Saturday, October 10, 2015

Expiring AES Encrypted Message

As told in previous post I implemented some kind of PGP for encrypting sensitive information like login username and password. So first use openssl friendly AES to encode login information, then encrypt AES random key and salt with RSA public key, in page side, then reverse it on server. So they can ensure the information cannot be decrypted easily by man in middle (I know using https may help a lot for such things, but I liked to add my security layer there to have full control on what happened).

But another challenge appeared that was what happen if a man in middle get the ciphered information including the encrypted message and encrypted key and use them to submit, server validate and it works, while user hasn't changed its password. Another thing that got on my nerve was the hard-coded string of openssl on AES message (Salted__). So combination of these two led me to replace the fixed string by the timestamp.

Now I have the the time AES key is generated and I can compare it with the server time and if it pass a threshold, assume message as expired and leave it. It is still not a certain way to prevent man in middle completely, but with a good threshold can mitigate the risk. I chose 3610 second, 1 hour because of day light saving and 10 seconds for network and computing latency.

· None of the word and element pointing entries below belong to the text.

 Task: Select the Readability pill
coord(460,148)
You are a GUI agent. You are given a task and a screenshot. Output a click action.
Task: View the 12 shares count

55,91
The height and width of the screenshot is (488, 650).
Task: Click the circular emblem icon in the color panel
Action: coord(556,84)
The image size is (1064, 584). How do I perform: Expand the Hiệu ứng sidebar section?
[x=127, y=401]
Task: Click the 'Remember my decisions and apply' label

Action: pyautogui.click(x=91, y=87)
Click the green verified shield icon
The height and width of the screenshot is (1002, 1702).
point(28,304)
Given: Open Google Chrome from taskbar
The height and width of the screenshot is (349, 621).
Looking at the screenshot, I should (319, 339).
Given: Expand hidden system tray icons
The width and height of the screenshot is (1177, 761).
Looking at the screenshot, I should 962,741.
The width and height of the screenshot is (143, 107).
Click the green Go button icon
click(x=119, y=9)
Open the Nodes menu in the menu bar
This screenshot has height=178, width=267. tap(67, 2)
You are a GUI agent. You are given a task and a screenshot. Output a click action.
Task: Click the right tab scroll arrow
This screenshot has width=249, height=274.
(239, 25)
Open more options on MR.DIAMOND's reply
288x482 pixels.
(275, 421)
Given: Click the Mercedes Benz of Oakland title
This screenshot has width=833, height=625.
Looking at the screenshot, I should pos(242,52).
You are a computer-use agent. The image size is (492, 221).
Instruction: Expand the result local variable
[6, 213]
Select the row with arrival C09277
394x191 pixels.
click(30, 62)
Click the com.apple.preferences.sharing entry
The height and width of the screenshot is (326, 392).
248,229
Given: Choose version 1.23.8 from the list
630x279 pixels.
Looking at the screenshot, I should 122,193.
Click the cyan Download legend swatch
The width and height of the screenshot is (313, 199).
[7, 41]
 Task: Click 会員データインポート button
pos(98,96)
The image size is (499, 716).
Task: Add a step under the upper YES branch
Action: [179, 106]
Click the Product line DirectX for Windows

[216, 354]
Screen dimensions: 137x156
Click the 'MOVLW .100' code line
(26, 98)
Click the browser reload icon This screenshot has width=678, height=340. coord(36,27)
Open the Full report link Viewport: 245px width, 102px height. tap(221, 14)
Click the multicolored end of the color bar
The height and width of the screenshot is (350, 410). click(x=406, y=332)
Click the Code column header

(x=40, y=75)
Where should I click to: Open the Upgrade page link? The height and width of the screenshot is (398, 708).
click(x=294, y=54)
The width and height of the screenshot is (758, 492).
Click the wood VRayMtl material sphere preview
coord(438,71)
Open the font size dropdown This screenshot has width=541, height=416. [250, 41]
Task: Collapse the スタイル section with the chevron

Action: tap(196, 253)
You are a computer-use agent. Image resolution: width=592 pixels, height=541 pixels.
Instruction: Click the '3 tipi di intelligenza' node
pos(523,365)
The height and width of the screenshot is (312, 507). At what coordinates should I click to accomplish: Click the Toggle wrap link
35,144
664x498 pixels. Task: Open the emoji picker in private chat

So the timestamp is added as part of the salt and 'Salted__' prefix is replaced by that time in encoded format. The format of message will be as:

8 bytes encoded timestamp + 8 bytes random salt + encrypted message

In this case even if the message prefix time is changed to show not expiry, the decryptor can detect it and not decrypt it, since that timestamp is used as part of encryption salt and make key faulty. That's my PGP implementation that I called OPGP or Omid PGP.

Cons:
As mention it depends on client system time, so if it is wrong, it never can get through, or I put 1 hour in my threshold to support daylight saving mismatch between client and server that increase the risk of hijacking information. For this one I'm going to test existence of a time variable that supposed to be set by server on page and compare with local time, then use up to dater one.